**AIM OF THE TASK**
Lines below containing the word "navigation" should be copied out.

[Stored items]
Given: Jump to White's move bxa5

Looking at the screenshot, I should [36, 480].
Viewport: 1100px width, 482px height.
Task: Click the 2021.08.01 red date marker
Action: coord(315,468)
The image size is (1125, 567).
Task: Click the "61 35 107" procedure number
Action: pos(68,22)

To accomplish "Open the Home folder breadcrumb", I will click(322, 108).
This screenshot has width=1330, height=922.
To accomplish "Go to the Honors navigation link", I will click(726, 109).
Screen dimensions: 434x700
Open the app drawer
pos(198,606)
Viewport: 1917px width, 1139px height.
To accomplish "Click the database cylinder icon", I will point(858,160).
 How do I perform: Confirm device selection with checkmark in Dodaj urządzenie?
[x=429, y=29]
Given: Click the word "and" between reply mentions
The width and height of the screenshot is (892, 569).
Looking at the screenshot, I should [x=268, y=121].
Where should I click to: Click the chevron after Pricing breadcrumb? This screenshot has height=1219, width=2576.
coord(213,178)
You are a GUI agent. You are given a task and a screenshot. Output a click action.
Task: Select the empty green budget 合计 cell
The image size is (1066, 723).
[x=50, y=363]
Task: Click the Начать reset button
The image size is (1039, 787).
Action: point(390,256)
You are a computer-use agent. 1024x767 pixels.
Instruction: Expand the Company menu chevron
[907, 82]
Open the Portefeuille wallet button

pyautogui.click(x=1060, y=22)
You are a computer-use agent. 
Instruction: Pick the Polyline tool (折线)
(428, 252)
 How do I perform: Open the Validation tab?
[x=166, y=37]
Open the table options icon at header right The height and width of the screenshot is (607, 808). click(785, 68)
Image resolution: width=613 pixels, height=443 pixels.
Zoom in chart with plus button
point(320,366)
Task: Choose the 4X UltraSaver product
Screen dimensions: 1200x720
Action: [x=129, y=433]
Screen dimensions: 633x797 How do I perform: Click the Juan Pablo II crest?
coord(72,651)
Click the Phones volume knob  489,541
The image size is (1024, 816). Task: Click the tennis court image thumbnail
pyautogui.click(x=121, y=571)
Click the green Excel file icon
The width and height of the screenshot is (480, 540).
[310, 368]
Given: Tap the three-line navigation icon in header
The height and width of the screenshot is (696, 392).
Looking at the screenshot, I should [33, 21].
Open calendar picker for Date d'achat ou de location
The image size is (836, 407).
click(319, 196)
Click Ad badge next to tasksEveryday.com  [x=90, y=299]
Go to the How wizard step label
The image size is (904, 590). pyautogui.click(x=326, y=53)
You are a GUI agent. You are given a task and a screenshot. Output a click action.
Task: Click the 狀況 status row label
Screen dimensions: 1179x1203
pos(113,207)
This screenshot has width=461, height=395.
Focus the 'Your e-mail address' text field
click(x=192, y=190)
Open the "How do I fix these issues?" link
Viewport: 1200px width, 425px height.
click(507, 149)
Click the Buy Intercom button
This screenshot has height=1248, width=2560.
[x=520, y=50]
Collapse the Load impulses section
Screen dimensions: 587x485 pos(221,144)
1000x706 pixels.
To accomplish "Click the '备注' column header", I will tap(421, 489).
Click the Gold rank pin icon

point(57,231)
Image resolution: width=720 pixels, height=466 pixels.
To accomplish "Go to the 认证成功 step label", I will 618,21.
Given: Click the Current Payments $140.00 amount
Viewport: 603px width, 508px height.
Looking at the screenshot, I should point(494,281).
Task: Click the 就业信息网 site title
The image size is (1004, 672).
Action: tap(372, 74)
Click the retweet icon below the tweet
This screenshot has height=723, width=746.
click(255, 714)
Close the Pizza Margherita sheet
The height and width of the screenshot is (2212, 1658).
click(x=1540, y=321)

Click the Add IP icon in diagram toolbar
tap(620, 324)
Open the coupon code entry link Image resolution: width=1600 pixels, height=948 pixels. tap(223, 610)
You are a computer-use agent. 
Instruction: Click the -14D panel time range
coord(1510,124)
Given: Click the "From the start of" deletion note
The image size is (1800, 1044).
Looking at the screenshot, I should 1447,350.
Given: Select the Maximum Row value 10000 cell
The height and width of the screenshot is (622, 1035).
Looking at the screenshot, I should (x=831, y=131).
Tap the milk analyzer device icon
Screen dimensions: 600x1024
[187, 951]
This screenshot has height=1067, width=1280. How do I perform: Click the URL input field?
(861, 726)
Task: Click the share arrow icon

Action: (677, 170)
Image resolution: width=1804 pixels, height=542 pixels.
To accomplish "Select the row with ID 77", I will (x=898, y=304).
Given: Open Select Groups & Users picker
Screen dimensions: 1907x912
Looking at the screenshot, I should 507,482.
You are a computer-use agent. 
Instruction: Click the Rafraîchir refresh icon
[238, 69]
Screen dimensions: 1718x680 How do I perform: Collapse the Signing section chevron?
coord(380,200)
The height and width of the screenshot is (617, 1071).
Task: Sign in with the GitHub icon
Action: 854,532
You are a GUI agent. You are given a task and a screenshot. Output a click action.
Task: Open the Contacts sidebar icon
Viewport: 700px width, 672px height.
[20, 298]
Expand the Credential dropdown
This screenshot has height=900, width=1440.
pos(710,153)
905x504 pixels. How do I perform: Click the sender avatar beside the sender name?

**EXPECTED ANSWER**
To accomplish "Go to the Honors navigation link", I will click(726, 109).
Given: Tap the three-line navigation icon in header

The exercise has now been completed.